Meine Körperausstrahlung hat sich enorm verändert, seit ich mit dem Cantiencia-Training begonnen habe. Das liegt einerseits an der äusseren neuen aufrechten und kraftvollen Haltung andererseits an der inneren Haltung zu meinem Körper. Ich habe wirklich gelernt meinen Körper zu lieben und anzunehmen so wie er ist, ich fühle mich pudelwohl darin. Mein Körpergefühl hat sich radikal geändert, da ich meinen Körper wieder spüre und mit ihm verbunden bin, ich habe ihn sozusagen wieder zurück erobert.

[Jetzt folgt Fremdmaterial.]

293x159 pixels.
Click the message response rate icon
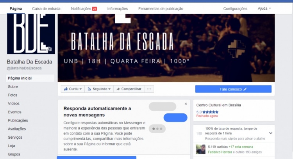[x=199, y=133]

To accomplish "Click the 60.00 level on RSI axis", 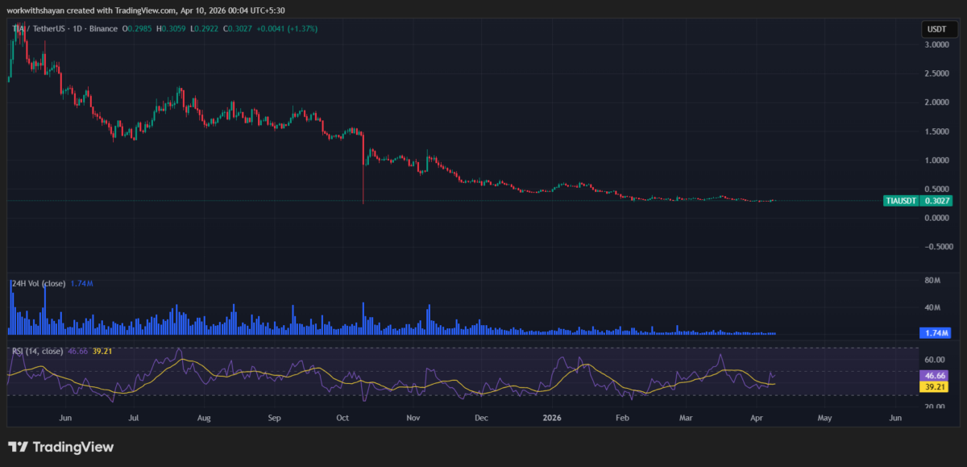I will [x=935, y=361].

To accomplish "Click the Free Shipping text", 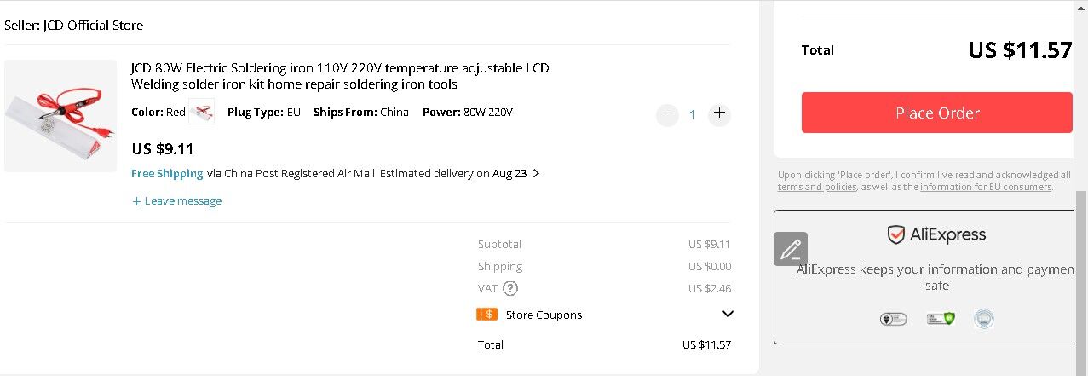I will 167,173.

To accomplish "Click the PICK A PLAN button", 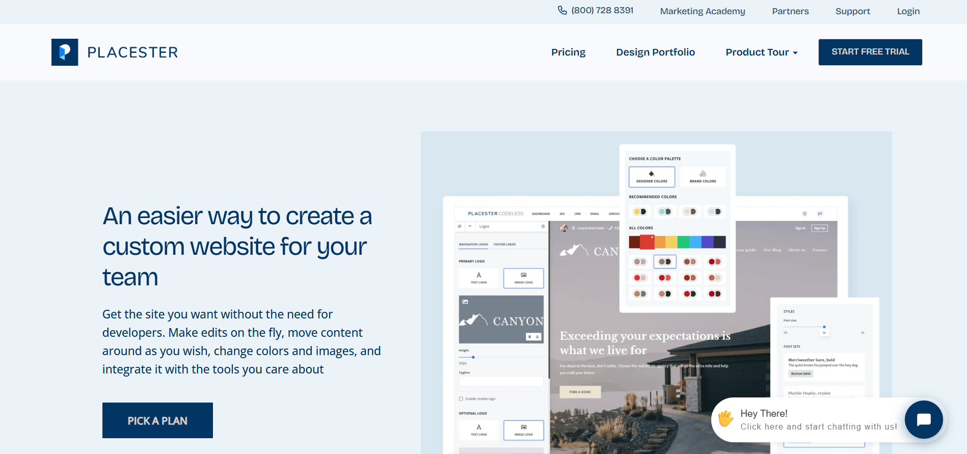I will coord(157,420).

Diesen Frühling war ich mit dem Triathlon Club Zürich eine Woche in der Toscana Rennradfahren und Schwimmen. In dieser Woche ist erstaunliches geschehen. Und zwar hatte ich nach gut 550 gefahrenen km und 6000 Höhenmeter nie müde, schwere oder schmerzende Beine. Ich habe zuvor nur Ausdauer-Training auf dem Rad gemacht, praktisch eine Kraft-Ausdauer oder bin viel Höhenmeter gefahren. Im Trainingslager, wurde ich während der Woche immer wie fitter und vor allem den Berg hinauf schneller. Irgendwann merkte ich auch, wieso es so flott den Berg hinauf ging mit meinem Renner. Ich hab gar nicht gross mit meinen Beinen gearbeitet, sondern mit meiner Mitte (mit den Beckenbodenmuskeln und dem ganzen Rumpf). Als ich dies realisierte, konnte ich meine Beckenbodenmuskeln noch mehr aktivieren und meine Beine noch mehr entlasten und zack ging’s nochmals schneller bergauf. Vom Plus reden wir jetzt gar nicht, der war teilweise gefährlich hoch. Aber ich hatte “Pfupf“ zum Hochfahren, ich konnte ziehen und zwar so richtig, ohne dabei müde, schwere oder übersäuernde Beine zu bekommen.
Jaja, nun musste ich meinen Tri-Kollegen nur noch klar machen, dass ich nicht heimlich trainiert habe, sondern dass alles von diesem Wundertraining namens Cantienica kommt ;-P.